Entretanto, A Favorita seria apenas um cerebral exercício de estilo se não fossem os maravilhosos trabalhos de Colman, Weisz e Stone. Ainda que as duas primeiras já tenham colaborado com Lanthimos antes (no citado O Lagosta), A Favorita dá a elas a chance de brilhar de novas maneiras em seus papéis de Anne e Sarah, respectivamente. Personagens que podem ir de petulantes, perniciosas e cruéis a brincalhonas, sinceras e vulneráveis num piscar de olhos. O mesmo vale para Stone, que já se destacou na carreira misturando comédia e drama, mas que nunca chegou a interpretar uma personagem tão morbidamente engraçada, insegura e problemática como Abigail. A Favorita consiste antes de qualquer coisa em um show de Colman, Weisz e Stone.

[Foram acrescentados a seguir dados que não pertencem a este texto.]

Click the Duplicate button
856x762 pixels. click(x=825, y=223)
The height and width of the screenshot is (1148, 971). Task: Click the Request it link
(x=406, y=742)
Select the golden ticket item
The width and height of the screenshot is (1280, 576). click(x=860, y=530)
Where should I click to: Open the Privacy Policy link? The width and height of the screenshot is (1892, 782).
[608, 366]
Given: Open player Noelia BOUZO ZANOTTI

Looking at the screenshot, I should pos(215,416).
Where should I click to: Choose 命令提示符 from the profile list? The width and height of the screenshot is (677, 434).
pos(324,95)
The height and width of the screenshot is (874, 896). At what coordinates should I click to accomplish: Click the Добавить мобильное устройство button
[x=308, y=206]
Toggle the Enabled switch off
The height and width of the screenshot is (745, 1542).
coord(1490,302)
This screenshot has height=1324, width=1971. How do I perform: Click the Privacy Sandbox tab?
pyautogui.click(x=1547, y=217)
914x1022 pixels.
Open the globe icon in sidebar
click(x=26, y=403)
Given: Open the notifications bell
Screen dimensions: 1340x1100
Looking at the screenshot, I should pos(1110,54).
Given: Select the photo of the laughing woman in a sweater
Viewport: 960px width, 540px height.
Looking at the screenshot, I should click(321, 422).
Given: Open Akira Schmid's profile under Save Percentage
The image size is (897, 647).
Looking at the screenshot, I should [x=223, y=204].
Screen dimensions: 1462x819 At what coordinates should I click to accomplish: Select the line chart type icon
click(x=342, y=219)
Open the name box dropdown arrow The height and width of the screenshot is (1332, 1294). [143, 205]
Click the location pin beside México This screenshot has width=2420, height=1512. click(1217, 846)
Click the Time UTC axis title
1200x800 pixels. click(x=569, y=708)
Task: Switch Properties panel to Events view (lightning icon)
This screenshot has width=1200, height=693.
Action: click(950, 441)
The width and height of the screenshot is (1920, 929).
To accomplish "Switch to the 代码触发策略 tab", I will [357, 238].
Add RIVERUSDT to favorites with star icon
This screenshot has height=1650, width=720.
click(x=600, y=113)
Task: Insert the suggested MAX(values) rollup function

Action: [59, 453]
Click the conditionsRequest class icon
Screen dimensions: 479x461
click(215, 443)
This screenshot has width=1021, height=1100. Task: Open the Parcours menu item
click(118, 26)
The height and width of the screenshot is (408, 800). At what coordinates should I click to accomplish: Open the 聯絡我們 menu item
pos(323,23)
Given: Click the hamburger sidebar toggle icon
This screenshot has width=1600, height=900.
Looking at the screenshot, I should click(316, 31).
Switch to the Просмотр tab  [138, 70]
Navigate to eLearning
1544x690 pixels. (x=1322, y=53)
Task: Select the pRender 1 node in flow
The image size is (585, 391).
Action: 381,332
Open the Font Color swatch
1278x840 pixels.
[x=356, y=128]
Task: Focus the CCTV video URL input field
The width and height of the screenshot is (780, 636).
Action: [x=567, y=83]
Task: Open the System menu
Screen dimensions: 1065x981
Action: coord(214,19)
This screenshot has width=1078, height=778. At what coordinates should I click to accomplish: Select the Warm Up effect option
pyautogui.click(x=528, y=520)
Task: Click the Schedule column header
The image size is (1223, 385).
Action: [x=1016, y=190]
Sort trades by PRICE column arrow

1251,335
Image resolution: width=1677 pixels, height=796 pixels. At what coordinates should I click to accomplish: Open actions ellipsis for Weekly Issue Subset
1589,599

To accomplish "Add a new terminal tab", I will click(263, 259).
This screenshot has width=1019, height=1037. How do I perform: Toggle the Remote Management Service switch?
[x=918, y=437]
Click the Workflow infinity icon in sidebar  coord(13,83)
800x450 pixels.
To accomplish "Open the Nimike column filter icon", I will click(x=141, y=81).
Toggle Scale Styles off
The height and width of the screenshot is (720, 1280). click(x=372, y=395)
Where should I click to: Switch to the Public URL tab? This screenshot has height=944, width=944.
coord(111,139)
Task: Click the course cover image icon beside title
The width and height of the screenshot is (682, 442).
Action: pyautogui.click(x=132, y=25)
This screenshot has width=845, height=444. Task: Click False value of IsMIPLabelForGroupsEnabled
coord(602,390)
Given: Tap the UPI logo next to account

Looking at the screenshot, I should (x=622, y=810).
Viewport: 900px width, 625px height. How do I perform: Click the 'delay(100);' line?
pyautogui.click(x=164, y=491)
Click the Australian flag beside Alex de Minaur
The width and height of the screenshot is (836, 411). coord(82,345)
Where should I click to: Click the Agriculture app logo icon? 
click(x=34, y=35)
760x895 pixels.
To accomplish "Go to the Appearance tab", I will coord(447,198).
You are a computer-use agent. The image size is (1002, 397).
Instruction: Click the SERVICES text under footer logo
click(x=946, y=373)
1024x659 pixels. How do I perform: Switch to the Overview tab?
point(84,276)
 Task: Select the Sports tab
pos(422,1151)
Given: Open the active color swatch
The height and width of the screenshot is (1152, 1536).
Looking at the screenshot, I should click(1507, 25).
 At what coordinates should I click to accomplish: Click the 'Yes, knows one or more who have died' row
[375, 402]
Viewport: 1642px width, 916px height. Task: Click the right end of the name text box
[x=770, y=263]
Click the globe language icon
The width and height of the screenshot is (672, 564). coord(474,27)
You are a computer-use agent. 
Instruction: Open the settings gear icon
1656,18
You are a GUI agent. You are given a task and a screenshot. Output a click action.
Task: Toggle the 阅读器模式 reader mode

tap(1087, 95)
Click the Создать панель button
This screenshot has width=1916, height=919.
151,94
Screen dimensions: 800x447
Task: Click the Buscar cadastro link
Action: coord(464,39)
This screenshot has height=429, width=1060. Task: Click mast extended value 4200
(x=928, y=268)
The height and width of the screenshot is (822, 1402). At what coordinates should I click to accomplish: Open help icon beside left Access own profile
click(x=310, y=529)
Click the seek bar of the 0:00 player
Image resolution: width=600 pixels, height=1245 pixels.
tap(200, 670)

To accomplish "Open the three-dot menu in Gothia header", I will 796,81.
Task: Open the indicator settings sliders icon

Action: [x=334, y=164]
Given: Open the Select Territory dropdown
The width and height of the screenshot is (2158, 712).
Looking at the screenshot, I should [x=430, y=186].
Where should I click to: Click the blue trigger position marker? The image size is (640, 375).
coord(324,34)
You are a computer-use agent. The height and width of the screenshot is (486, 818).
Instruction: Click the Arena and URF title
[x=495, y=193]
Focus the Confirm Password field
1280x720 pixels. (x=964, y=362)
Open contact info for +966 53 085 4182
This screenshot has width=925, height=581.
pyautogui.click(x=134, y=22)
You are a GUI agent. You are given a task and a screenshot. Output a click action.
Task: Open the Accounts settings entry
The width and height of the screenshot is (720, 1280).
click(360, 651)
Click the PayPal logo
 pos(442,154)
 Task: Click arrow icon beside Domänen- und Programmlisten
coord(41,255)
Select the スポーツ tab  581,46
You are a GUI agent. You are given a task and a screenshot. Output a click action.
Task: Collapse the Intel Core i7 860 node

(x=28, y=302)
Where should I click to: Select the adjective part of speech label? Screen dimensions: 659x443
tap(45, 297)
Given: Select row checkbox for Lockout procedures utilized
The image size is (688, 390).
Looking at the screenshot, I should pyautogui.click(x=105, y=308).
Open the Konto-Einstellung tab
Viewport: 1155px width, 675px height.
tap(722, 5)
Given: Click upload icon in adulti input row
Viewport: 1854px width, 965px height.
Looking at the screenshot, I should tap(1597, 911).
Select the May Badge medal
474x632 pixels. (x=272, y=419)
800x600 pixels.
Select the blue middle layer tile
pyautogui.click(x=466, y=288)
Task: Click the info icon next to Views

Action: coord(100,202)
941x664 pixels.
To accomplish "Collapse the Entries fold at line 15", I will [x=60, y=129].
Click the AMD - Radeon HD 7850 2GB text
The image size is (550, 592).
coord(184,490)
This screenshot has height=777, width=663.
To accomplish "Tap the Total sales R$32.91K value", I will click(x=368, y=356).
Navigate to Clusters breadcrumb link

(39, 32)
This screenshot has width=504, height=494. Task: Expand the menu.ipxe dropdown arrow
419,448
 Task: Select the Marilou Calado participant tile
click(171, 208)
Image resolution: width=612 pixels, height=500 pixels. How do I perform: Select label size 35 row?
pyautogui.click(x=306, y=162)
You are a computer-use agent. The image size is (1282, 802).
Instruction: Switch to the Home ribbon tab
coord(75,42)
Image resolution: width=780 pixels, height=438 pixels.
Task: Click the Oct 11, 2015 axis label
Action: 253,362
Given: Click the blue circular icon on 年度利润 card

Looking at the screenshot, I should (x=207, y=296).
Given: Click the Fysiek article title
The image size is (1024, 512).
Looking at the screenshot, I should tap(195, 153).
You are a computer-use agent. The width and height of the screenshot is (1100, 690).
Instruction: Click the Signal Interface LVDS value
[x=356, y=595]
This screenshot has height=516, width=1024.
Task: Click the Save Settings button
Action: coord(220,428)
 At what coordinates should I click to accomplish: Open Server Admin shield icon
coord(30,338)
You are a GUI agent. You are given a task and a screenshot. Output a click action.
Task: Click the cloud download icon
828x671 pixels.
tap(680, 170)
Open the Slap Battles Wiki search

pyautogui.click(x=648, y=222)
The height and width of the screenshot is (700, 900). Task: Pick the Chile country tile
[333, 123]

Tendo tudo isso em mente, entretanto, vale a pena mencionar que no final das contas A Favorita é um típico exemplar do cinema de Lanthimos, e isso vale para o bem e para o bem… não tão bem. Por mais impressionante que seja a qualidade visual e as interpretações do elenco, a abordagem narrativa do diretor e seu moroso senso de humor não agradará a todos. Os métodos do diretor se refletem em seu melhor em A Favorita, o que em comparação, faz com que os momentos em que sua abordagem não funciona tão bem, acabem chamando bastante atenção. Ainda assim, a produção é sem dúvida um dos trabalhos mais acessíveis de Lanthimos (certamente muito mais do que Cervo Sagrado), mas continua sendo um filme de Lanthimos, o que pode fazer com que alguns espectadores se sintam frios e frustrados com a pegada nada convencional do cineasta. Por estas razões, é um tanto difícil recomendar A Favorita para qualquer um sem algumas reservas.
Por outro lado, para aqueles que adoraram os filmes anteriores de Lanthimos (meu caso), A Favorita é um prato cheio. Nenhum dos filmes que estão se posicionando para a temporada de premiações que está para chegar e que eu tive a sorte de poder conferir, tiveram a pachorra de tripudiar tanto das fórmulas e dos gêneros como este. A Favorita não é seu filme de tarde de domingo. É aquela sessão maldita de sexta-feira à noite, só que com verniz de Oscar por todos os lados.
A Favorita estreia nos cinemas brasileiros no dia 24 de janeiro de 2019.